Both Rulman and ‘the Friend of God in the Oberland’ believed themselves repeatedly warned of God in visions, that they should build a house for him in Strasburg. The merchant purchased a ruined cloister on a little island in the river Ill, without the city walls. He restored the church, and erected a stone belfry. Nicholas advised him to bestow it on the Johannites, in preference to any other Order,—for there had been no little rivalry among the monks as to who was to enjoy the gift. The conditions of the deed for which he stipulated with the Master of the Order are indicative of the new and more elevated position which mysticism had taught the laity to claim. The government of the house was to rest entirely with a lay triumvirate; the two survivors always to choose a third. The first three governors were Rulman himself, Heinzmann Wetzel, knight, and John Merswin, burg-graf. The admission of brethren rested with these heads of the house, and they were free to receive any one, clerk or layman, knight or serving man, whether belonging to the order of St. John or not, requiring only that he should bring with him the moderate sum requisite to render his residence no burden on the convent. (Schmidt, p. 189.)
Note to page 329.
The passage to which Tauler is made to refer is contained in the third book of the Spiritual Nuptials, chap. 5:—‘Ind alle die minschen die bouen ir geschaffenheit verhauen sin in eyn schauwende leuen, die synt eyn mit deser gotlicher clairheit, ind sij sint die clairheit selver. Ind sy sien ind gevoilen ind vynden sich selver ouermitz dit gotliche licht, dat sy sin der selue eynveldige gront na wijse irre ungeschaffenheit, da de clairheit sonder mias vs schynt in gotlicher wijsen ind na sympelheit des wesens eynueldich binnen blijfft ewelich sonder wise. Ind hervm soilen die innyge schauwende minschen vsgayn na wijse des schauwens bouen reden ind bouen vnderscheit ind bouen ir geschaffen wesen mit ewigen instarren ouermitz dat ingeboiren licht, soe werden sy getransformeirt ind eyn mit desem seluen licht da sy mede sien ind dat sy sien. Ind also vervolgen die schauwende minschen ir ewich bilde da si zo gemacht sin ind beschauwen got ind alle dinck sonder vnderscheit in eyme eynveldigen sien in gotlicher clairheit. In dat is dat edelste ind dat vrberlichste schauwen da men zo komen mach in desem leuen.’—Vier Schriften, p. 144.

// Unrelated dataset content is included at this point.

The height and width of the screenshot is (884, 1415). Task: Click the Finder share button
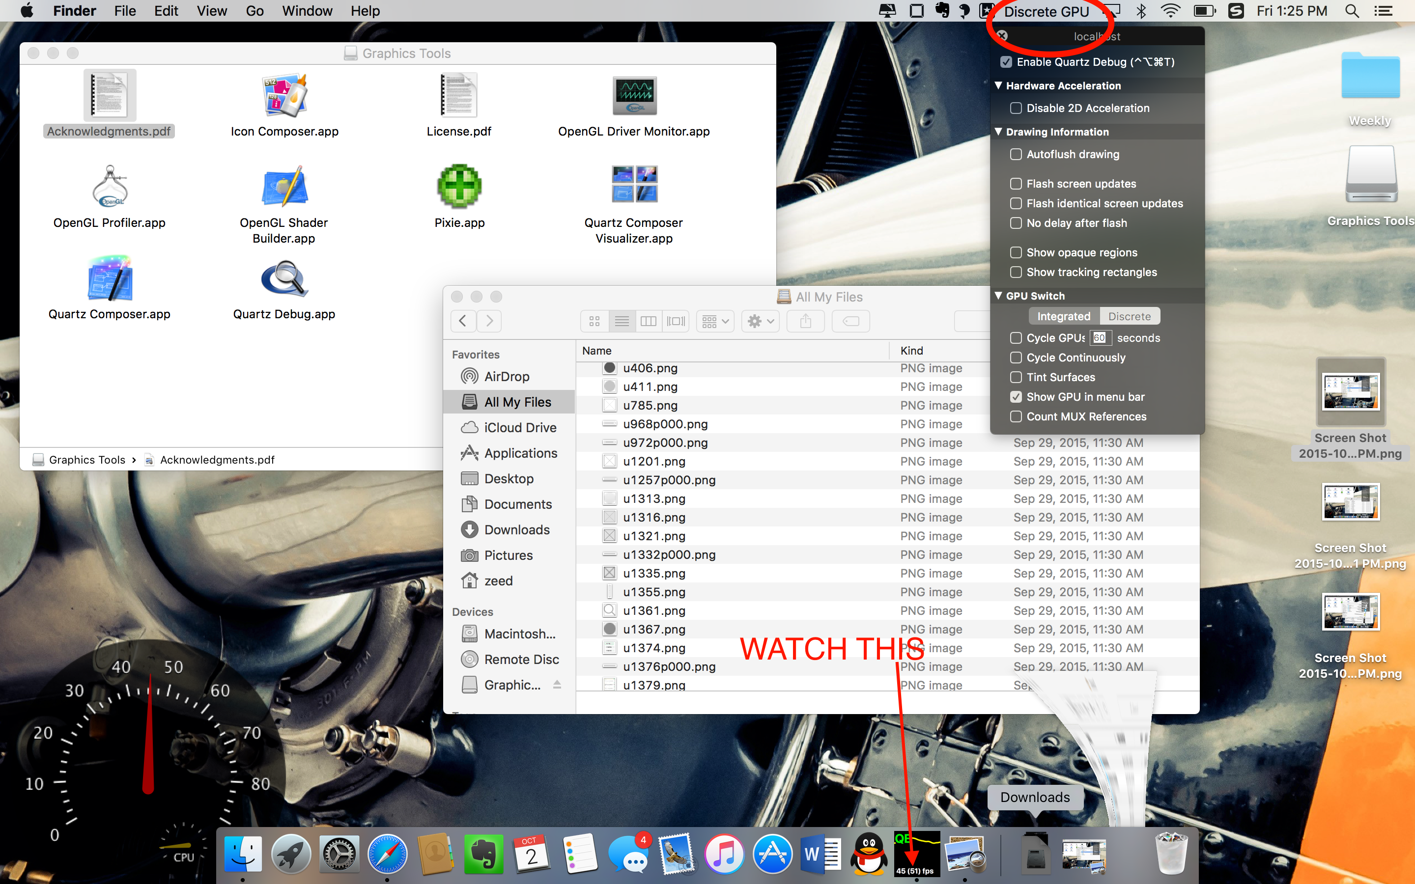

[And all men who are exalted above their creatureliness into a contemplative life are one with this divine glory,—yea, are that glory. And they see, and feel, and find in themselves, by means of this divine light, that they are the same simple Ground as to their uncreated nature (i.e., in respect of their ideal pre-existence in the Son), since the glory shineth forth without measure, after the divine manner, and abideth within them simply and without mode (particular manifestation or medium), according to the simplicity of the essence. Wherefore interior contemplative men should go forth in the way of contemplation above reason and distinction, beyond their created substance, and gaze perpetually by the aid of their inborn light, and so they become transformed, and one with the same light, by means of which they see, and which they see. Thus do contemplative men arrive at that eternal image after which they were created, and contemplate God and all things without distinction in a simple beholding, in divine glory. And this is the loftiest and most profitable contemplation whereto men may attain in this life.]